The task –
Reproduce the data exactly. Omit no record.

Data listing –
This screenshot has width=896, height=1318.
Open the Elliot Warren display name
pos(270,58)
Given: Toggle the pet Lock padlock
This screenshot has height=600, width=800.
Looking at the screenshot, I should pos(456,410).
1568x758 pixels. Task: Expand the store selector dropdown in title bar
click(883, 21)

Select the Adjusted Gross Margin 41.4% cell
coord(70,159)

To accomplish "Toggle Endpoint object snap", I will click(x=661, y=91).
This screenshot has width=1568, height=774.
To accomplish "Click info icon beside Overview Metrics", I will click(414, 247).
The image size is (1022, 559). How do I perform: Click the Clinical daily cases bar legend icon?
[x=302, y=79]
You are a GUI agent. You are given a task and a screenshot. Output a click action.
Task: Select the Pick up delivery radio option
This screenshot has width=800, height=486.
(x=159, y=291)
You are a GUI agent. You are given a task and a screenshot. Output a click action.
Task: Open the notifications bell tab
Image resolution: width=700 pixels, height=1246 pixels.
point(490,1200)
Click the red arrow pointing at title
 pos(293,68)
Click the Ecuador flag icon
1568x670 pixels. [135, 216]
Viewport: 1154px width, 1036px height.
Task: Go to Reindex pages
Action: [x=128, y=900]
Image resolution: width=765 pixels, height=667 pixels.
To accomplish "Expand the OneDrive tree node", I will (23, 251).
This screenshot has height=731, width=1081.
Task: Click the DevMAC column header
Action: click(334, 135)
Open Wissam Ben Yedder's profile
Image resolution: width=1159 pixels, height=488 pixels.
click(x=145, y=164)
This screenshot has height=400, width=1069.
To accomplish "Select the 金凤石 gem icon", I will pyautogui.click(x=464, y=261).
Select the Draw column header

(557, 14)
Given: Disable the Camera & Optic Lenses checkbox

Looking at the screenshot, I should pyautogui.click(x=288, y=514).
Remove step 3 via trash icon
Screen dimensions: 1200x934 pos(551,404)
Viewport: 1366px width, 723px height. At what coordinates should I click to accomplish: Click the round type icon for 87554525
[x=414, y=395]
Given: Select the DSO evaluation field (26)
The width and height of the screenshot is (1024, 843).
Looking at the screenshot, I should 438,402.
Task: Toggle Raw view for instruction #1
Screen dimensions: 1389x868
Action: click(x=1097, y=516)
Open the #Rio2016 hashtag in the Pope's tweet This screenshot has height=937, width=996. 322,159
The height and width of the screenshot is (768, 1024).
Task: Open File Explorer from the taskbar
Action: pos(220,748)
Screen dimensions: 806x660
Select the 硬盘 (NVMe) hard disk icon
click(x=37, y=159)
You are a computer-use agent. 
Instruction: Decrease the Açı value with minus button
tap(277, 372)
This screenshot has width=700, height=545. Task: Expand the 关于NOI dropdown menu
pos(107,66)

Output for this exercise –
This screenshot has width=896, height=1318.
Open the Elliot Warren display name
pos(270,58)
Given: Toggle the pet Lock padlock
This screenshot has height=600, width=800.
Looking at the screenshot, I should pos(456,410).
1568x758 pixels. Task: Expand the store selector dropdown in title bar
click(883, 21)

Select the Adjusted Gross Margin 41.4% cell
coord(70,159)

To accomplish "Toggle Endpoint object snap", I will click(x=661, y=91).
This screenshot has width=1568, height=774.
To accomplish "Click info icon beside Overview Metrics", I will click(414, 247).
The image size is (1022, 559). How do I perform: Click the Clinical daily cases bar legend icon?
[x=302, y=79]
You are a GUI agent. You are given a task and a screenshot. Output a click action.
Task: Select the Pick up delivery radio option
This screenshot has width=800, height=486.
(x=159, y=291)
You are a GUI agent. You are given a task and a screenshot. Output a click action.
Task: Open the notifications bell tab
Image resolution: width=700 pixels, height=1246 pixels.
point(490,1200)
Click the red arrow pointing at title
 pos(293,68)
Click the Ecuador flag icon
1568x670 pixels. [135, 216]
Viewport: 1154px width, 1036px height.
Task: Go to Reindex pages
Action: [x=128, y=900]
Image resolution: width=765 pixels, height=667 pixels.
To accomplish "Expand the OneDrive tree node", I will (23, 251).
This screenshot has height=731, width=1081.
Task: Click the DevMAC column header
Action: click(334, 135)
Open Wissam Ben Yedder's profile
Image resolution: width=1159 pixels, height=488 pixels.
click(x=145, y=164)
This screenshot has height=400, width=1069.
To accomplish "Select the 金凤石 gem icon", I will pyautogui.click(x=464, y=261).
Select the Draw column header

(557, 14)
Given: Disable the Camera & Optic Lenses checkbox

Looking at the screenshot, I should pyautogui.click(x=288, y=514).
Remove step 3 via trash icon
Screen dimensions: 1200x934 pos(551,404)
Viewport: 1366px width, 723px height. At what coordinates should I click to accomplish: Click the round type icon for 87554525
[x=414, y=395]
Given: Select the DSO evaluation field (26)
The width and height of the screenshot is (1024, 843).
Looking at the screenshot, I should 438,402.
Task: Toggle Raw view for instruction #1
Screen dimensions: 1389x868
Action: click(x=1097, y=516)
Open the #Rio2016 hashtag in the Pope's tweet This screenshot has height=937, width=996. 322,159
The height and width of the screenshot is (768, 1024).
Task: Open File Explorer from the taskbar
Action: pos(220,748)
Screen dimensions: 806x660
Select the 硬盘 (NVMe) hard disk icon
click(x=37, y=159)
You are a computer-use agent. 
Instruction: Decrease the Açı value with minus button
tap(277, 372)
This screenshot has width=700, height=545. Task: Expand the 关于NOI dropdown menu
pos(107,66)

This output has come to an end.